Since you are specific about complete data, only other solution might be using historical API data.
If you do wish to procure you need to check these,
time taken for "a" script to update in df,
store data in temporary buffer and then push them to df ,this will ensure those few packets are not missed,
your NIC speed-try changing to FULL duplex 1GB/s,
Your processor-?
Can you help me with the process for -
"
If you do wish to procure you need to check these,
time taken for "a" script to update in df,
store data in temporary buffer and then push them to df ,this will ensure those few packets are not missed,
your NIC speed-try changing to FULL duplex 1GB/s "
LAN Speed
Since storing in temp requires bit of extra coding you will have to dig bit deep into codes,
regarding timing you need to store time data before moving data to data frame, once its moved then check the time difference.
There are multiple ways to reduce computation, i have gone through few options and finally settled with sqllite, but my requirements are totally different. as mentioned prior start with the basic and getting into Candling is unnecessary waste of time.
99% traders believe that candle is god for trading but its not.. You can do lot more trading than traditional methods if you know coding, numbers,API and how market works.
LAN Speed
Since storing in temp requires bit of extra coding you will have to dig bit deep into codes,
regarding timing you need to store time data before moving data to data frame, once its moved then check the time difference.

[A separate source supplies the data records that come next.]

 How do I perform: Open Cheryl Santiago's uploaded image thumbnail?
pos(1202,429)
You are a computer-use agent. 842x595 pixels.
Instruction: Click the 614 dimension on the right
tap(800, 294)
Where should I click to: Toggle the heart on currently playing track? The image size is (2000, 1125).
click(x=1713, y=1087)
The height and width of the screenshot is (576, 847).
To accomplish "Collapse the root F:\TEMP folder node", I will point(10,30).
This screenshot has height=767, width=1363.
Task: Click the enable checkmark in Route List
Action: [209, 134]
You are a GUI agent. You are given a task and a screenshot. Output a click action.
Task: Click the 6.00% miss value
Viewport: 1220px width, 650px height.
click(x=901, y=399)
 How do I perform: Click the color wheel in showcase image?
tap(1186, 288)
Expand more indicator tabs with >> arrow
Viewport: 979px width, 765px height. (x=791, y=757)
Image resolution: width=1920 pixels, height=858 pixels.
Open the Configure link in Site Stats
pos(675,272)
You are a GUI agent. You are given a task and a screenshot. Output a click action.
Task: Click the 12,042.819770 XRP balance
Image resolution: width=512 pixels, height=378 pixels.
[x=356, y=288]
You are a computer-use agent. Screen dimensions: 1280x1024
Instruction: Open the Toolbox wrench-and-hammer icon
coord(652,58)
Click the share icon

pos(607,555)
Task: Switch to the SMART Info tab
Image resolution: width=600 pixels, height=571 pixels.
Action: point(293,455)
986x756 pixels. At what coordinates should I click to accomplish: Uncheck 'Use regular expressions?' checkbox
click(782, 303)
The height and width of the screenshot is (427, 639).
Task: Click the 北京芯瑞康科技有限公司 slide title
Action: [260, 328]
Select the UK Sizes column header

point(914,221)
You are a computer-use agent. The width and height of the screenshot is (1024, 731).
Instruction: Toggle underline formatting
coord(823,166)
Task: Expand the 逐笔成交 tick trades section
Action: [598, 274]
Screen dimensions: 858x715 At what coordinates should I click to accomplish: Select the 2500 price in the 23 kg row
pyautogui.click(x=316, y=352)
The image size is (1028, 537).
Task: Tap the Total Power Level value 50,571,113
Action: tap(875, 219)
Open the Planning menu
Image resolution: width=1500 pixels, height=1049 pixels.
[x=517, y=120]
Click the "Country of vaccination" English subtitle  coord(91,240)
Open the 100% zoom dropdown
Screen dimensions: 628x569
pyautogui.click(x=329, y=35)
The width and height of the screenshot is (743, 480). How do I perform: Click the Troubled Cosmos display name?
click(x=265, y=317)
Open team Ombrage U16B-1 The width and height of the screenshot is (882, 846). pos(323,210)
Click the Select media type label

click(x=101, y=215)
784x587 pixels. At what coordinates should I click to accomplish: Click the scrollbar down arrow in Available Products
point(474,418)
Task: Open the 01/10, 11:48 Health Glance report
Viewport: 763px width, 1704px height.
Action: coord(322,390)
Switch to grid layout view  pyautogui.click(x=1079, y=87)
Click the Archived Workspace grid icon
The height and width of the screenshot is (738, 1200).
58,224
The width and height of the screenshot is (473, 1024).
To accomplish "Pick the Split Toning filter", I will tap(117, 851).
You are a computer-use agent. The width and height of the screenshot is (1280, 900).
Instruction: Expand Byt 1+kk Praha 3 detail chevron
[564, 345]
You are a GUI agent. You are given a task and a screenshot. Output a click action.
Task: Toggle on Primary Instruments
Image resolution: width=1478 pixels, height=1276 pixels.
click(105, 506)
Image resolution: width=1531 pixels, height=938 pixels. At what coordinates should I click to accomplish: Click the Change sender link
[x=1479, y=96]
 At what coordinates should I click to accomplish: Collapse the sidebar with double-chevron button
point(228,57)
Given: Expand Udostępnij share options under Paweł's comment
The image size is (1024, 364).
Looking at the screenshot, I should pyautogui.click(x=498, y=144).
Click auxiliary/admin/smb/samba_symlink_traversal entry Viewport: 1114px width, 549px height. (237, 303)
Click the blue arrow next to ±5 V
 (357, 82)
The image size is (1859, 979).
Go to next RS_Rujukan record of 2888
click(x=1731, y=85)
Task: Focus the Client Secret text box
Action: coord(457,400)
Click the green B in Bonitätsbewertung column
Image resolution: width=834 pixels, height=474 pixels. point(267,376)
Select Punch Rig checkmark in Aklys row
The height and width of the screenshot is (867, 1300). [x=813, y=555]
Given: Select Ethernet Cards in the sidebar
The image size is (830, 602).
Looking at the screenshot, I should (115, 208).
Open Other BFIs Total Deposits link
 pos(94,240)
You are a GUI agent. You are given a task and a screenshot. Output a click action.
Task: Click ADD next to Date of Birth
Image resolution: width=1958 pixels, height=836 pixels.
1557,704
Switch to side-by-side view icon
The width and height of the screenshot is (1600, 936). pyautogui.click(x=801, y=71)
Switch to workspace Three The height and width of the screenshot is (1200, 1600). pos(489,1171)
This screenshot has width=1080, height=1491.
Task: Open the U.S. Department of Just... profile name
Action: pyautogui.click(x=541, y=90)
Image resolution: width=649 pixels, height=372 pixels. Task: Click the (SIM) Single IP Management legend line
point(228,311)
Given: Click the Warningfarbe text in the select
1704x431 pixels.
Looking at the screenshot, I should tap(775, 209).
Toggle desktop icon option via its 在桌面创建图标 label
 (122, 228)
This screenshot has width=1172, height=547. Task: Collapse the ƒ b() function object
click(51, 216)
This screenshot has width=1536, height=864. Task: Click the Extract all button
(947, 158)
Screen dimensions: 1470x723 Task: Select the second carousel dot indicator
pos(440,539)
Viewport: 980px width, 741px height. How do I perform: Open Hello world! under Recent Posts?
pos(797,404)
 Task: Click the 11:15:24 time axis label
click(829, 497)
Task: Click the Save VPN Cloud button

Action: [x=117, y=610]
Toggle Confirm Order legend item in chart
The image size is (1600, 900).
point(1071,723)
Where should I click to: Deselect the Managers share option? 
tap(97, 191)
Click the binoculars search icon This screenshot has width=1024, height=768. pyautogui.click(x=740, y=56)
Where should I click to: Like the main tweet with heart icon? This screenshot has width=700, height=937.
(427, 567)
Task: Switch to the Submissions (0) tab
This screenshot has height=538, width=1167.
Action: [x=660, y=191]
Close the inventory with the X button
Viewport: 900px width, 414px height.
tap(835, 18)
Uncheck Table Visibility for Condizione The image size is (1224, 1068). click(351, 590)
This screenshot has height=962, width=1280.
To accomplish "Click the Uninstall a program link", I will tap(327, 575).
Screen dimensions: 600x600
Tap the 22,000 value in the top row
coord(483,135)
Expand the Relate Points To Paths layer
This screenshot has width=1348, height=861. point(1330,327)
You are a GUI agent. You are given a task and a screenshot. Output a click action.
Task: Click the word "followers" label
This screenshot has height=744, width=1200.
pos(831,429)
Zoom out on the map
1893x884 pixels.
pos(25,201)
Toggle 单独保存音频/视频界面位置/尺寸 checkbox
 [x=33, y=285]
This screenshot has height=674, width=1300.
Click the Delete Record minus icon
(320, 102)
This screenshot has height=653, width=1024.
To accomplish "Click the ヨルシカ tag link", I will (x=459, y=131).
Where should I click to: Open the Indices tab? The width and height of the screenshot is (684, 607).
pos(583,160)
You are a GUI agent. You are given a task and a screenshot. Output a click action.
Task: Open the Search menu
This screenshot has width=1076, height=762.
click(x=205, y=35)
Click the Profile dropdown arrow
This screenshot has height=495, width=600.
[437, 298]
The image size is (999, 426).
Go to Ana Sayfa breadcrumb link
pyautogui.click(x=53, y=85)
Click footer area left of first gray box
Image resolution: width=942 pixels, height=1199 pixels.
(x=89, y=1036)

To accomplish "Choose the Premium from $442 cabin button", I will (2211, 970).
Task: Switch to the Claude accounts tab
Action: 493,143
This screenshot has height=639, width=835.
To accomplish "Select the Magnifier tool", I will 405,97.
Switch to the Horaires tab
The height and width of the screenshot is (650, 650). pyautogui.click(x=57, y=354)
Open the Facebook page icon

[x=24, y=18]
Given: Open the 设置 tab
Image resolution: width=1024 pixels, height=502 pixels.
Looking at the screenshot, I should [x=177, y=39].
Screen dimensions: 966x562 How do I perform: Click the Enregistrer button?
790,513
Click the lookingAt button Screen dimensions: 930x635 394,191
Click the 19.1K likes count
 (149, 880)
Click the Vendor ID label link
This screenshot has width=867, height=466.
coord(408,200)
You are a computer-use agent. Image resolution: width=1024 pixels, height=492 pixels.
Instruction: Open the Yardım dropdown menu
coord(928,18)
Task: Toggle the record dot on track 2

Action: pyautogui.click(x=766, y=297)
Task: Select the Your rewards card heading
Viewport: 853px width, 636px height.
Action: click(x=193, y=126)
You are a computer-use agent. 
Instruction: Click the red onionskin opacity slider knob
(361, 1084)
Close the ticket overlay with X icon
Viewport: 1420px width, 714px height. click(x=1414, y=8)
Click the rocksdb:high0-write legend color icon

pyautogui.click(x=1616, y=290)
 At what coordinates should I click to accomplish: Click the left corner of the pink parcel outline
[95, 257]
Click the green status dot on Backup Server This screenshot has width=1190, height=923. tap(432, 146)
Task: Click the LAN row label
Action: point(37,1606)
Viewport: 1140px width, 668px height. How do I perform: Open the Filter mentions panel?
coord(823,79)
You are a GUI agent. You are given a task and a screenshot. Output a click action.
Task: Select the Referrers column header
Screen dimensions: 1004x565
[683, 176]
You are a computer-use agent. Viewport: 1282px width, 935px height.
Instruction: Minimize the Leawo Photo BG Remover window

There are multiple ways to reduce computation, i have gone through few options and finally settled with sqllite, but my requirements are totally different. as mentioned prior start with the basic and getting into Candling is unnecessary waste of time.
99% traders believe that candle is god for trading but its not.. You can do lot more trading than traditional methods if you know coding, numbers,API and how market works.
Can you suggest a course or read through which i can dig more into coding and learn about it. i have been struggling with it from a long time.
Earlier i had only backtested using historical data but working with an API is totally different.
Thank You
Thank You
Already went through all of his videos.
Try API trading with one or two stocks,
Try Dict instead of Df,
Try to keep your strategy to prevent losses,
By the time you are "live" you would have figured out most of the things you need.
Any theories or strategies available in Opensources might be Rubbish.If all those theories are followed and generating profit i am sure every trader should earn in 6 figures.
Learn market, Order execution flow,data structure and most of all REST API!